Il faut recommander aux parents d’effectuer ou de superviser le brossage de leur enfant pour une réduction significative de l’incidence carieuse (FP :- 10 % ; IC 95 % : - 17 à - 4 % ; 46 essais cliniques randomisés) [13]. Cette recommandation s’applique jusqu’à au moins 6 ans, même si elle est souvent difficile à imposer avec l’acquisition de l’indépendance de l’enfant en âge préscolaire (fig. 4).
Quel que soit l’âge, il faut au moins se brosser les dents 2 fois par jour (FP d’un brossage biquotidien comparé à un brossage quotidien : 14 % ; IC 95 % : 6 à 22 % ; 70 essais cliniques randomisés) [13].
Fausse idée reçue : « Il faut se rincer les dents après le brossage. »

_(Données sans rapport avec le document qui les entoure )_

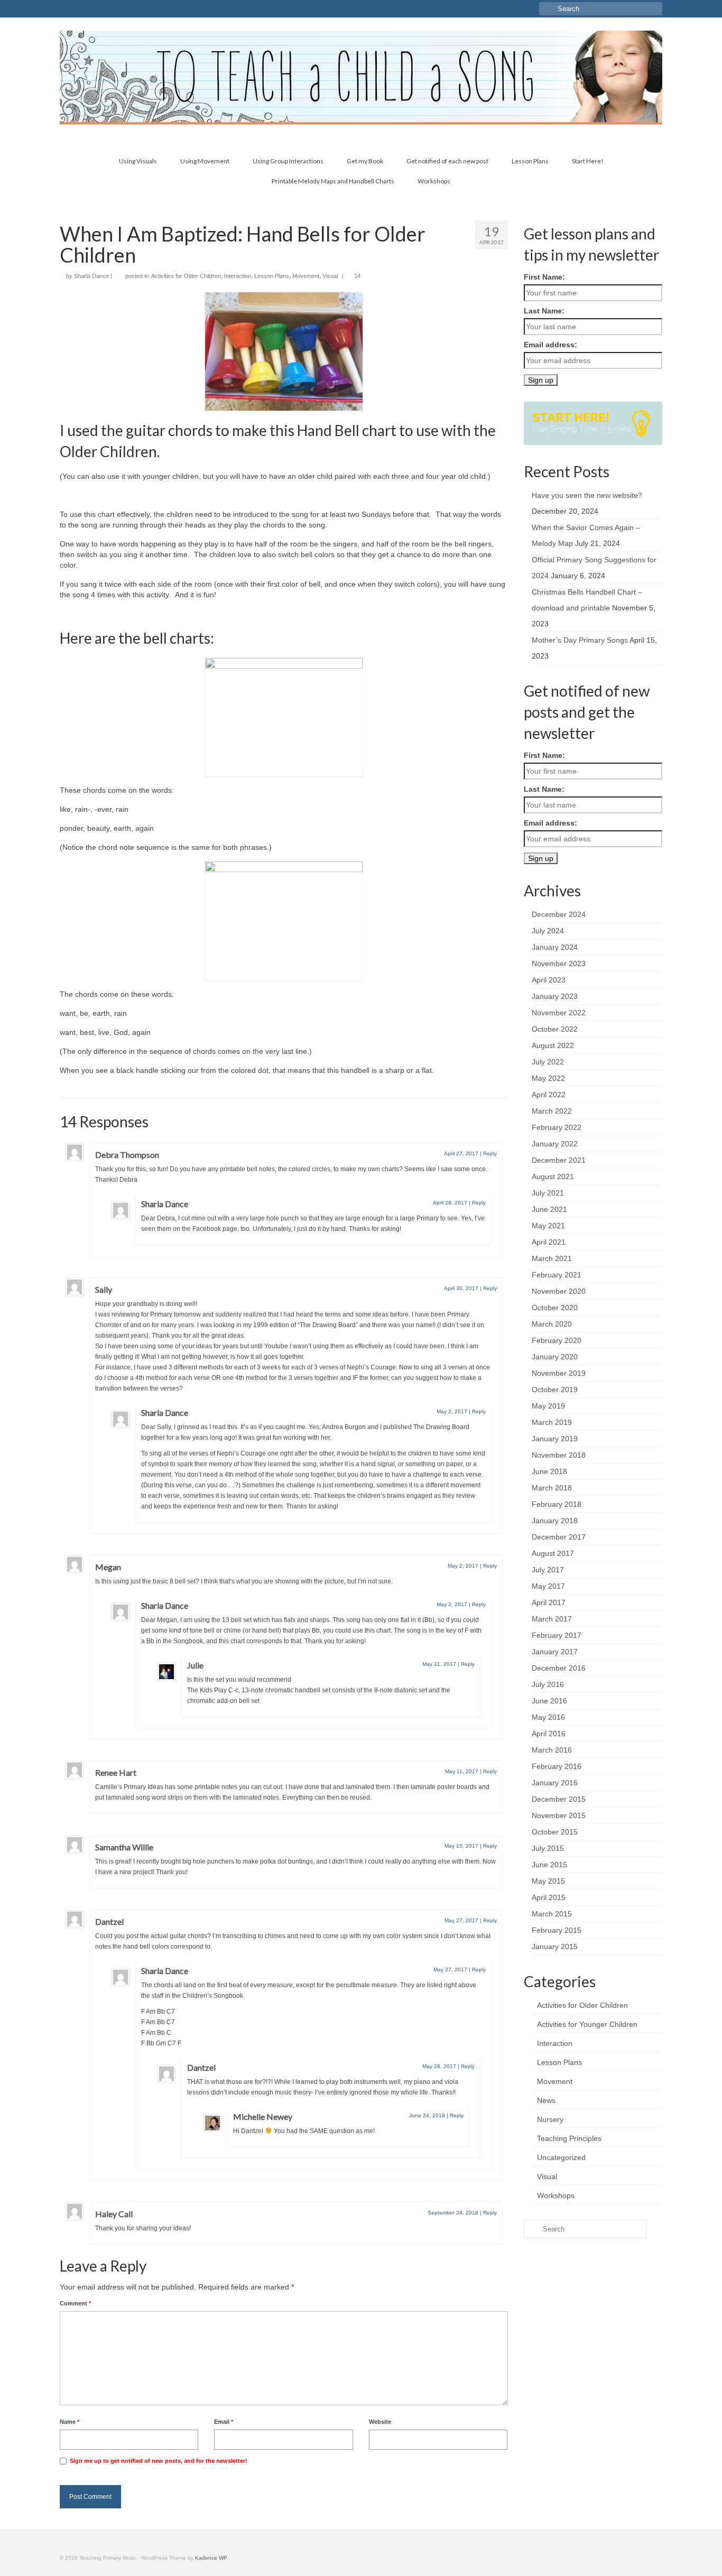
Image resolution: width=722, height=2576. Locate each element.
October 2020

Au contraire, le rinçage réduirait l’effet du dentifrice fluoré. Il suffit de recracher l’excès de dentifrice présent en bouche sans se rincer à l’eau [6].
La fraction préventive (FP) se calcule en référence à la différence d’augmentation du CAOF (D) ou du caof (d)*, pendant le suivi de l’essai clinique randomisé, entre le groupe de sujets « traités » avec le dentifrice fluoré testé et le groupe de sujets « contrôles » utilisant un placebo ou un dentifrice d’un autre dosage.
La fraction préventive indique le pourcentage de lésions carieuses évitées grâce au dentifrice fluoré testé comparé au contrôle. Son intervalle de confiance à 95 % (IC 95 %) ne doit contenir que des valeurs limites positives lorsque le dentifrice fluoré testé est efficace.
* CAOF (D) : nombre de faces (dents) permanentes cariées, absentes pour cause de carie et obturées. L’indice carieux écrit en lettres minuscules fait référence aux dents temporaires.